Non-Real Estate Assets
For instance, the reduction in tax rate could be taken as a move to encourage bitcoin and other digital coins. However, the government is transparent in its thinking, i.e., to bring the transactions in respect of cryptocurrencies on par with any other non-real estate assets. Incidentally, this segment has attracted a flat tax rate of 30 percent only. The finance commission has adopted the budget amendment in the Parliament’s lower house. However, it is not enough to become a full-fledged law.
For the final version of the bill, it must be approved by a more full Parliament and only then it will become a law. If things go as planned, then the new tax rate will come into effect in January 2019. In any case, the move assumed significance since, at one point in time, taxes in France has hit 45 percent for gains from cryptocurrencies. However, this has been reduced by the Council of State by bringing it on par with the capital gains of movable property.
Exception of Earnings
There was a considerable reduction in tax rate. At the same time, earnings from the mining of digital currencies were exempted since it is taxed as non-commercial profits. Also, such income is treated as income from professional activity, which comes under industrial and commercial benefits. The country’s president, Emmanuel Macron, is doing all that he can to transform the country into a business haven and that included virtual currencies.
For instance, he has unveiled the “Action Plan for Business Growth and Transformation” (PACTE) early this year with the objective of making it easy for enterprises to operate in the country. This included legal framework for fundraising exercises with the help of token sales, which is emerging rapidly. This was followed by guidelines for initial coin offerings (ICOs) in September. At that time, France finance minister, Bruno Le Maire, indicated that the regulations would allow Authority des Marches Financiers (AMF) to approve the ICOS.

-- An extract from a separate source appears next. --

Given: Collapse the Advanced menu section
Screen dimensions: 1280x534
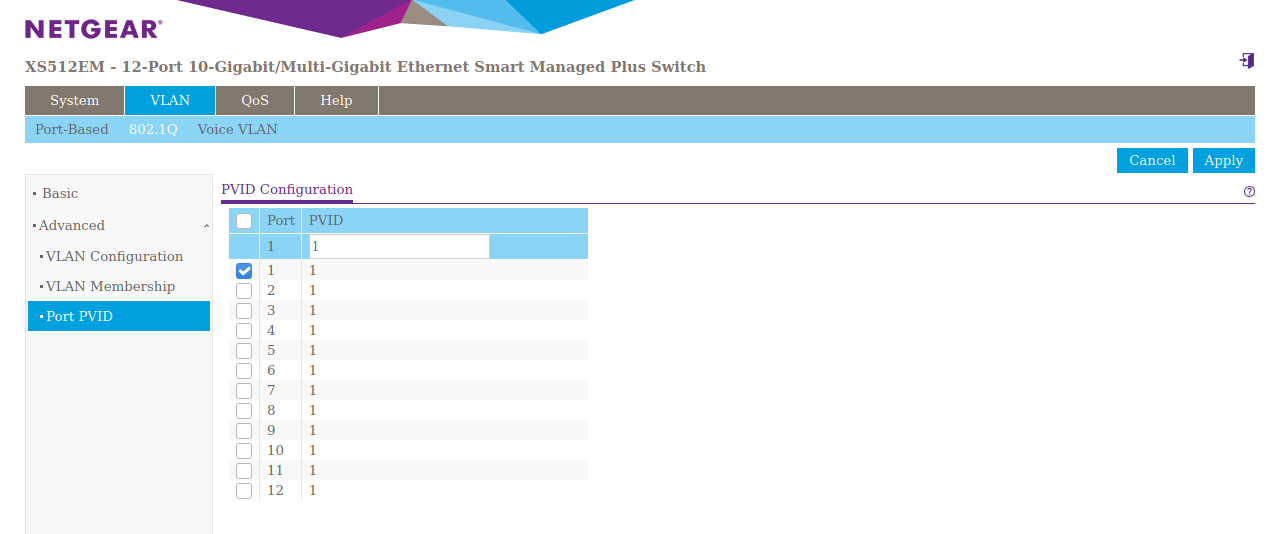Looking at the screenshot, I should click(120, 226).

The financial regulator was also empowered to permit enterprises to float ICOs in the country. However, it has placed restrictions, i.e., only if “those projects provide specific guarantees for investors.” This meant that those raising money through tokens would have to provide complete disclosure to the AMF. The government was keen that investors should be provided with whatever disclosures available so that they make informed decisions.
Before this, the regulator has raised concern on the absence of regulation in respect of digital token sales. The AMF felt that there existed an inherent risk thus increasing the possibility of incurring losses by investors. Similarly, the regulator was concerned about using the virtual asset for illegal purposes like terror funding and money laundering.